LA TRIBUNE AFRIQUE – Le groupe Inetum est actif en Afrique depuis une vingtaine d’années. Aujourd’hui, comment se présentent les activités régionales ?
IMAD HADDOUR – Nous avons eu une année 2025 exceptionnelle où notre business en Afrique a connu une croissance de 18% par rapport à l’année précédente. Ces résultats émanent de nos deux filiales africaines, Maroc et Tunisie, à partir desquelles nous couvrons toutes nos activités continentales. C’est un choix stratégique du groupe – tant en Europe, au Moyen-Orient, en Amérique latine qu’en Afrique – de se focaliser pour rassembler nos forces, afin d’être très bons dans des zones géographiques où nous avons la capacité de nous développer et de renforcer notre expertise, de même que les certifications de nos consultants. Nous continuons à faire des projets au Congo, au Ghana, au Cameroun, mais depuis Casablanca. Récemment, j’étais par exemple à Abidjan, en Côte d’Ivoire, pour un projet avec la Banque africaine de développement.
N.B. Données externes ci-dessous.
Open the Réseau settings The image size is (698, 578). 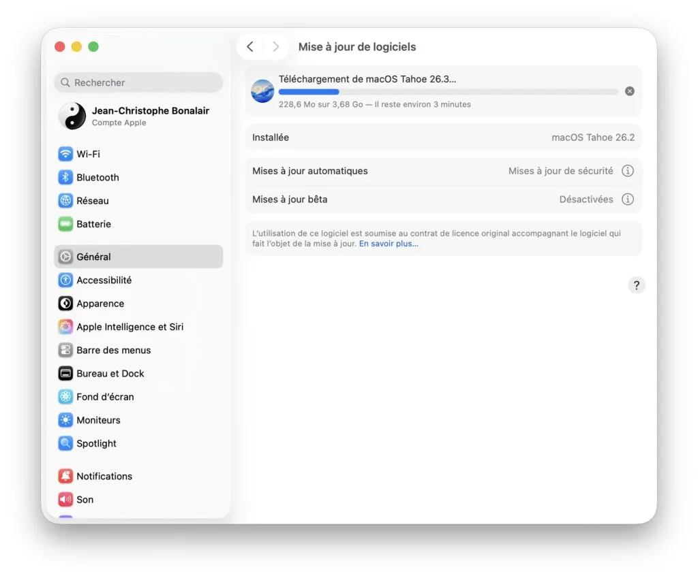coord(91,200)
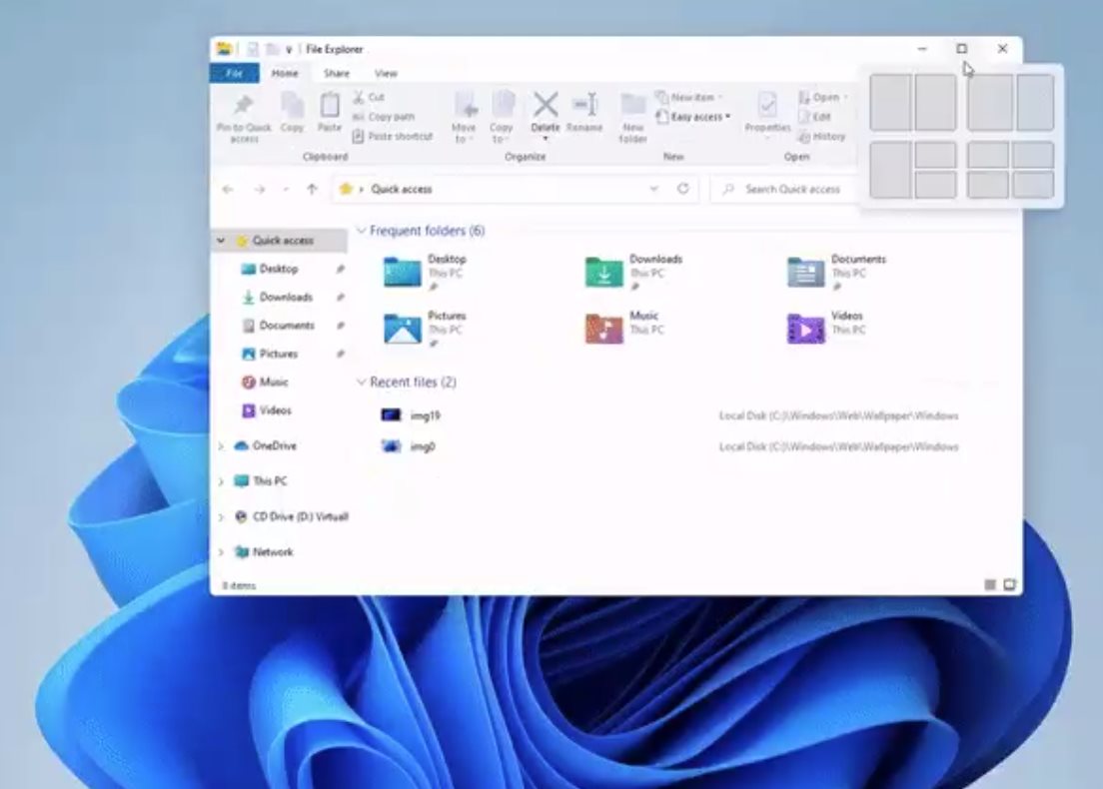
Task: Collapse the Frequent folders section
Action: [x=361, y=230]
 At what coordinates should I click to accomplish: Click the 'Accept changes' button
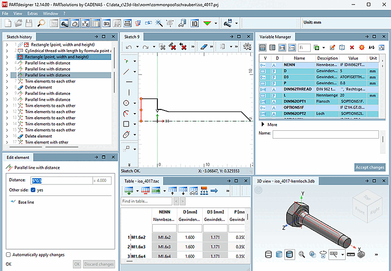tap(370, 167)
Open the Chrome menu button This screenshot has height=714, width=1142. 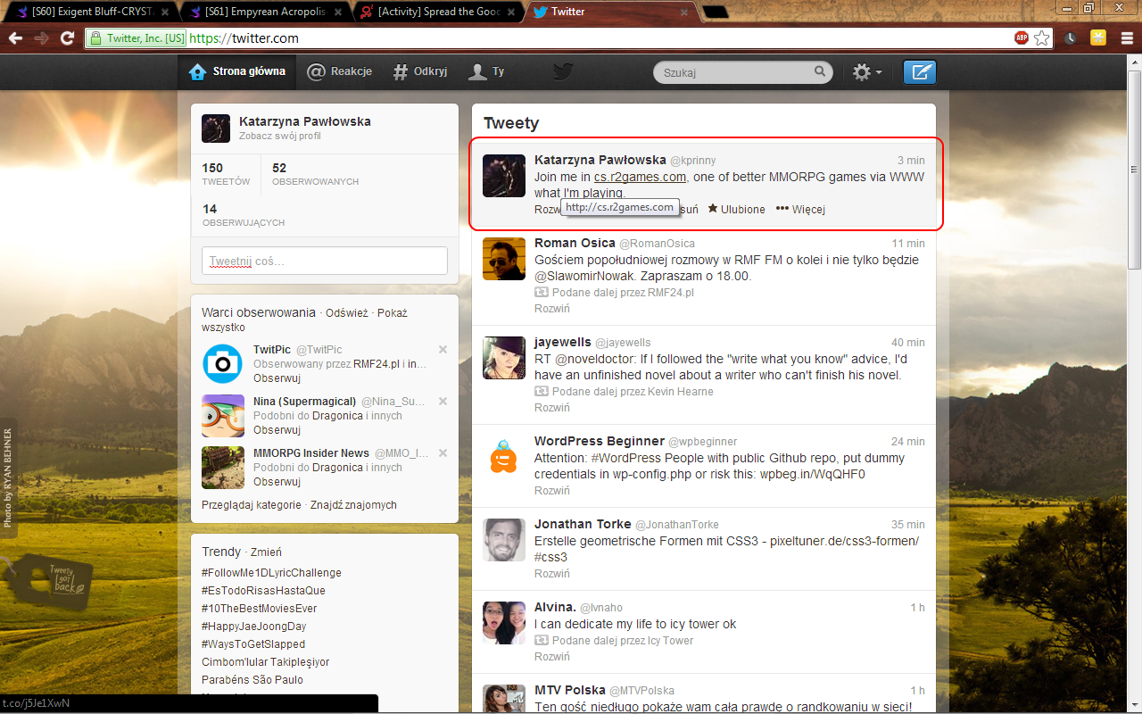click(1126, 38)
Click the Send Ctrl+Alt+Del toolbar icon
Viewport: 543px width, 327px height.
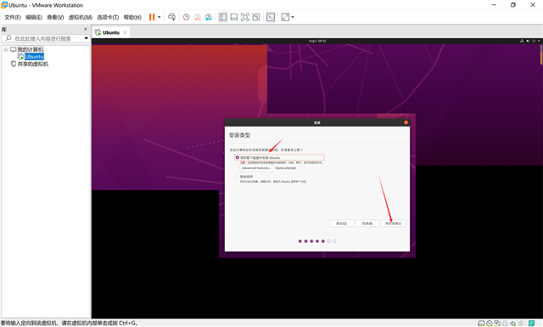[171, 17]
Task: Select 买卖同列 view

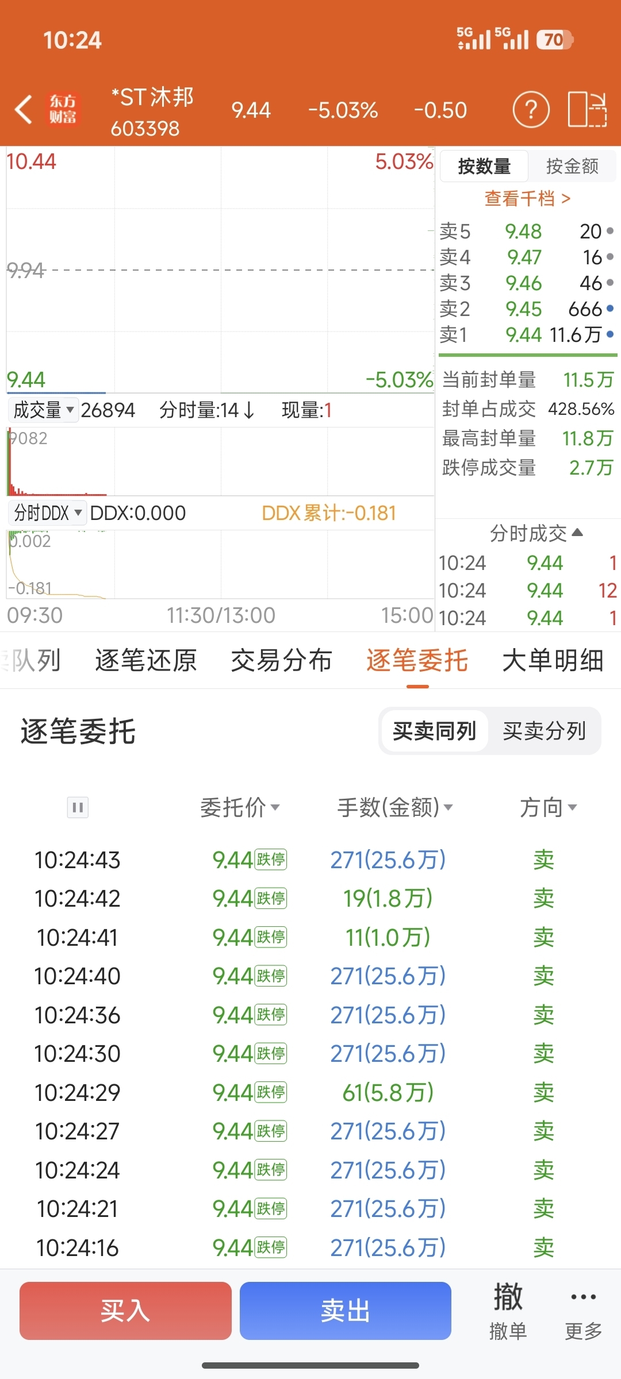Action: pos(434,731)
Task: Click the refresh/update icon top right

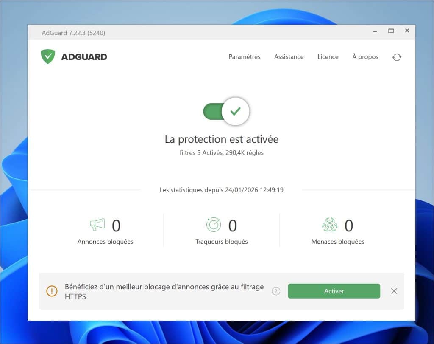Action: click(x=397, y=56)
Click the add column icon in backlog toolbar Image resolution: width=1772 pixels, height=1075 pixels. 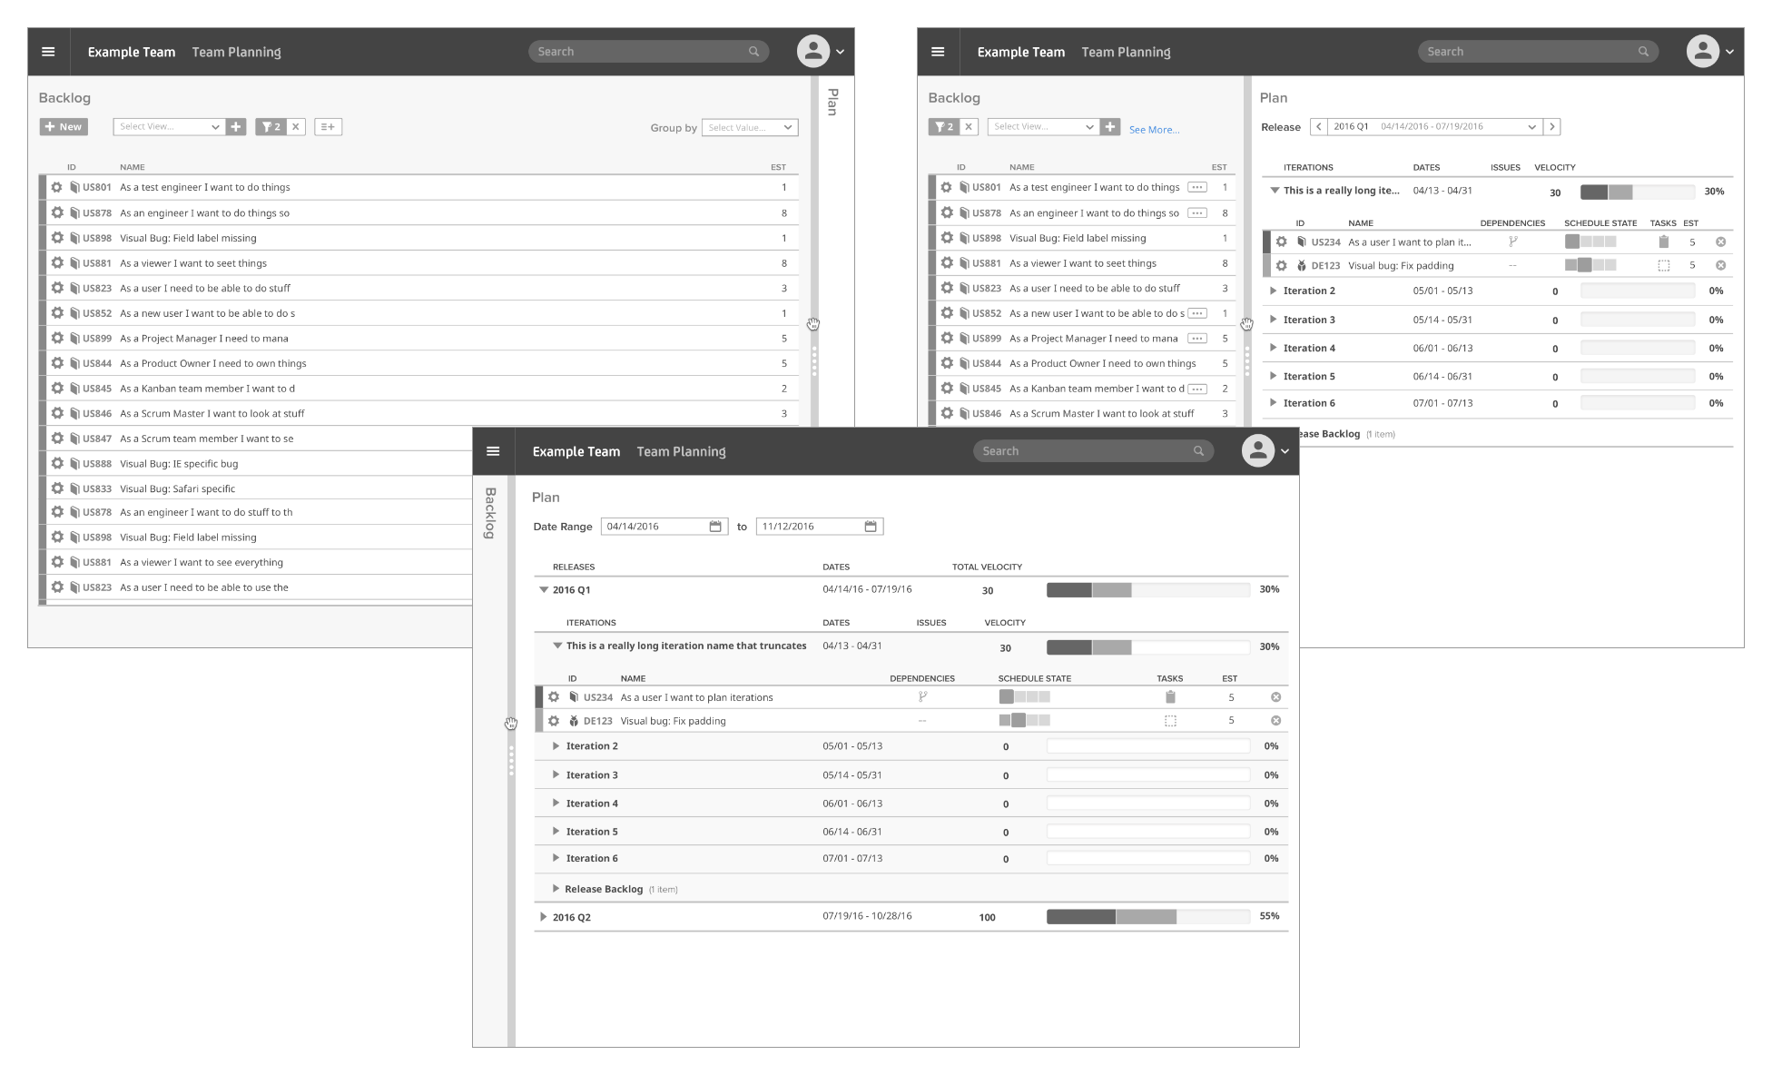pos(328,127)
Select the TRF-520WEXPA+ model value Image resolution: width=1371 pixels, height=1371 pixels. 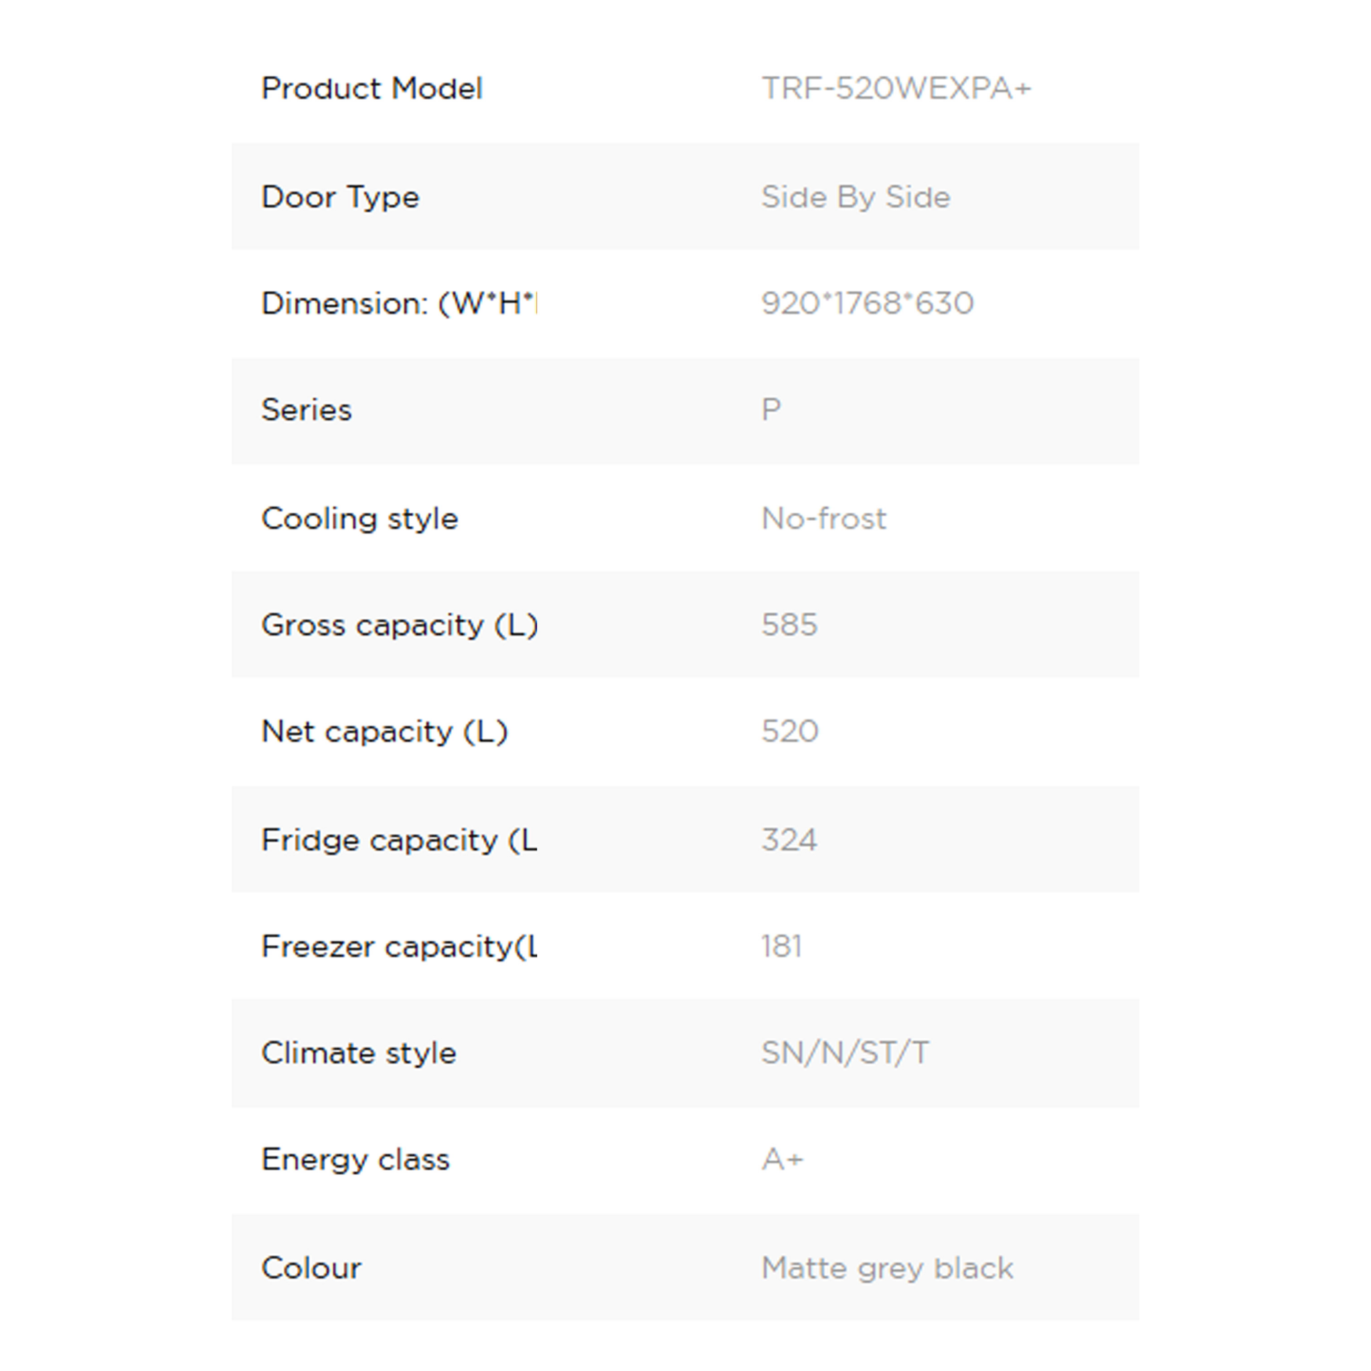pyautogui.click(x=896, y=89)
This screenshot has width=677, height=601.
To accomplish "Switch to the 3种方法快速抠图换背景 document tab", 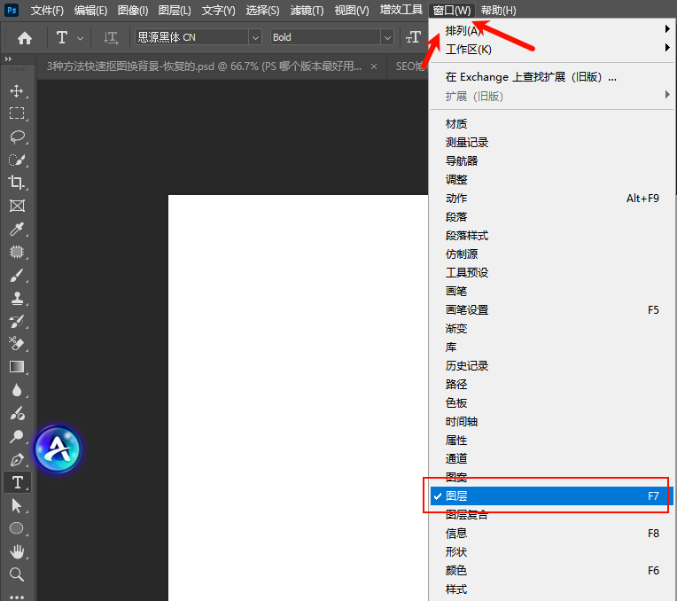I will click(x=204, y=66).
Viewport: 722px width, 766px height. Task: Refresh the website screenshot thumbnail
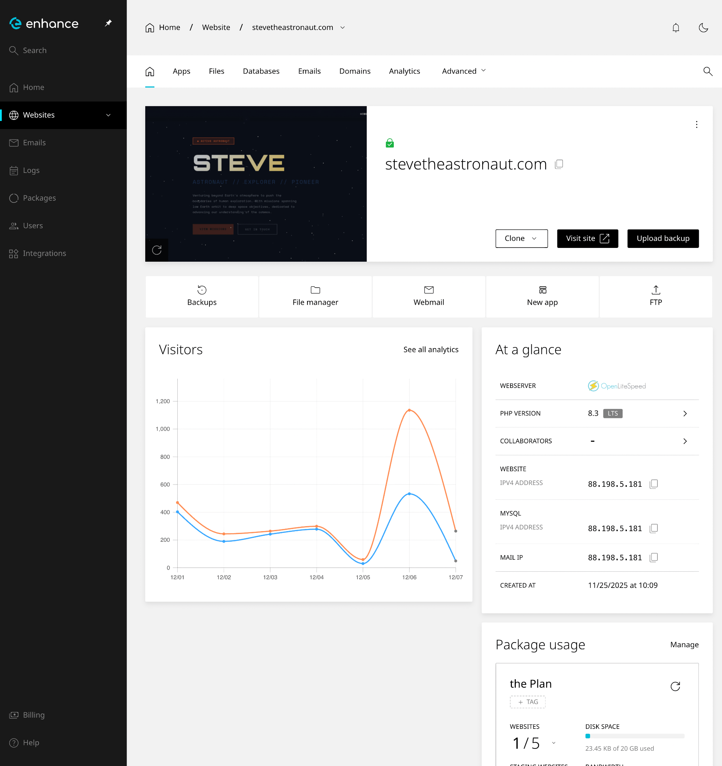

En 2026, nous nous attendons à une croissance soutenue sur le continent et le groupe continue d’y croire et d’investir.
Alors que la tech a connu de nombreuses évolutions au cours de deux dernières décennies, quels sont aujourd’hui les axes clés de votre stratégie africaine ?
Tout d’abord, la stratégie Afrique d’Inetum est en ligne avec ce que nous voulons faire au niveau du groupe, c’est-à-dire développer notre métier d’intégrateur en nous appuyant sur nos partenariats avec les intégrateurs mondiaux. Nous sommes d’ailleurs fortement sollicités sur des projets de transformation aussi bien dans le secteur public que dans le secteur privé via des solutions parmi lesquels Salesforce, SAP, Sage et Microsoft, les trois derniers dont nous sommes les premiers partenaires en Afrique du Nord et francophone, sachant que notre partenariat avec Microsoft porte sur des applications métiers. Il y a une réelle demande du marché car les entreprises et organisations veulent éviter des projets budgétivores avec effet tunnel.